- Work instruction -
Write out, word for word, every line from the one containing "Viewport: 660px width, 379px height." through the last line of the records below, both ends included.

- Provided entries -
_ _ _
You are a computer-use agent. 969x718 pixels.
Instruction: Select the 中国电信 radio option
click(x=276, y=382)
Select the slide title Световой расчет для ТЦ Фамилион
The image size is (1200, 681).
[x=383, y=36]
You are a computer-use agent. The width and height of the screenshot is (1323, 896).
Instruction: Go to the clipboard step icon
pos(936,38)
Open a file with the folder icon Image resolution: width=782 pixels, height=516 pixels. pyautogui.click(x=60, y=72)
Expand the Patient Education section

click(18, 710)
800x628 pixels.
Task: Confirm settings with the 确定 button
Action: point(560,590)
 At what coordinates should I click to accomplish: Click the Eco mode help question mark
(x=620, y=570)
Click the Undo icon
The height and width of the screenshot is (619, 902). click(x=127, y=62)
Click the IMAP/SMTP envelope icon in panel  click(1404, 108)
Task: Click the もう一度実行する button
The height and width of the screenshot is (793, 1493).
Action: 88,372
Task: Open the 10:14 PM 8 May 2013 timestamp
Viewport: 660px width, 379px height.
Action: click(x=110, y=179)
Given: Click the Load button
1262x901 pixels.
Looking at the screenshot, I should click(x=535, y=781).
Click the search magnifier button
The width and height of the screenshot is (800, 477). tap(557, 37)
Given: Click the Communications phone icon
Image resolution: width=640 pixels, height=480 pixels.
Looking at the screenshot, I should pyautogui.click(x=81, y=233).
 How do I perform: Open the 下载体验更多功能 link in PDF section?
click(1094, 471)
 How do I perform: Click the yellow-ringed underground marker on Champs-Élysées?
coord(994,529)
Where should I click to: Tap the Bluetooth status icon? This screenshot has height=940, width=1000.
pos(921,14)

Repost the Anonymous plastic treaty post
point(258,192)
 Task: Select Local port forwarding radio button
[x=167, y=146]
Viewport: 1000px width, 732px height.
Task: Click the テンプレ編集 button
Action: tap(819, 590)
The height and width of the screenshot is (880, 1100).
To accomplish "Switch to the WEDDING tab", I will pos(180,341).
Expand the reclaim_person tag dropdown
_ _ _
- Exercise output -
Viewport: 660px width, 379px height.
Action: click(x=110, y=179)
Given: Click the Load button
1262x901 pixels.
Looking at the screenshot, I should click(x=535, y=781).
Click the search magnifier button
The width and height of the screenshot is (800, 477). tap(557, 37)
Given: Click the Communications phone icon
Image resolution: width=640 pixels, height=480 pixels.
Looking at the screenshot, I should pyautogui.click(x=81, y=233).
 How do I perform: Open the 下载体验更多功能 link in PDF section?
click(1094, 471)
 How do I perform: Click the yellow-ringed underground marker on Champs-Élysées?
coord(994,529)
Where should I click to: Tap the Bluetooth status icon? This screenshot has height=940, width=1000.
pos(921,14)

Repost the Anonymous plastic treaty post
point(258,192)
 Task: Select Local port forwarding radio button
[x=167, y=146]
Viewport: 1000px width, 732px height.
Task: Click the テンプレ編集 button
Action: tap(819, 590)
The height and width of the screenshot is (880, 1100).
To accomplish "Switch to the WEDDING tab", I will pos(180,341).
Expand the reclaim_person tag dropdown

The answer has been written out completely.